[Entri tentang letak item]
►

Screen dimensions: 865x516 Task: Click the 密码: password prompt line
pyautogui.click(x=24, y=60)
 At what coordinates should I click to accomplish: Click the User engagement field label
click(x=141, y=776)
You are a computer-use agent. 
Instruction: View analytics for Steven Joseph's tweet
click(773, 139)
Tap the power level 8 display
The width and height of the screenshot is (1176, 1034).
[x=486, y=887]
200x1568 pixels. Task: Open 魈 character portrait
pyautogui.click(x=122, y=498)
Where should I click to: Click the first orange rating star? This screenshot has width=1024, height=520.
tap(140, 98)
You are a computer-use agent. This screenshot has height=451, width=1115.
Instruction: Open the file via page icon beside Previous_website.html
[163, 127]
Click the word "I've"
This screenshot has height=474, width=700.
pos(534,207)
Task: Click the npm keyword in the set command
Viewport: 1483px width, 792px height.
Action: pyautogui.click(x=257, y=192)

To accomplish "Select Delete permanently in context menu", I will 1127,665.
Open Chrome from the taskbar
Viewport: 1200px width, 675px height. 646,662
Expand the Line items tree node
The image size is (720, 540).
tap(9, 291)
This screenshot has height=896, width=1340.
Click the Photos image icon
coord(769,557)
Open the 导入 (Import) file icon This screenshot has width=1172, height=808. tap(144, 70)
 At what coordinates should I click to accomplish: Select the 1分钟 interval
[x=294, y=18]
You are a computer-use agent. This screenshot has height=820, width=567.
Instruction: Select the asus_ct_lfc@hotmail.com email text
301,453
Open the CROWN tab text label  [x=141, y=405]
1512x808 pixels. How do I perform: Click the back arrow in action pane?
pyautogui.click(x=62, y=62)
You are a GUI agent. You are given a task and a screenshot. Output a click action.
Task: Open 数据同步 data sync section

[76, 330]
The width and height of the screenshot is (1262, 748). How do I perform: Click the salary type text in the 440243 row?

◄

Soal Dikerjakan:
Salin kembali hanya bagian entri yang dimulai dari baris yang memuat "1512x808 pixels. How" hingga akhir entri, termasuk kedua ujungnya dan semua permintaannya. Kalikan setiap koordinat pada jawaban dengan 0,95, lalu bulatkan ke bilangan bulat terdekat dengan nilai setengah dibulatkan ke atas.

Penyelesaian Tugas:
1512x808 pixels. How do I perform: Click the back arrow in action pane?
pyautogui.click(x=59, y=59)
You are a GUI agent. You are given a task and a screenshot. Output a click action.
Task: Open 数据同步 data sync section

[72, 314]
The width and height of the screenshot is (1262, 748). How do I perform: Click the salary type text in the 440243 row?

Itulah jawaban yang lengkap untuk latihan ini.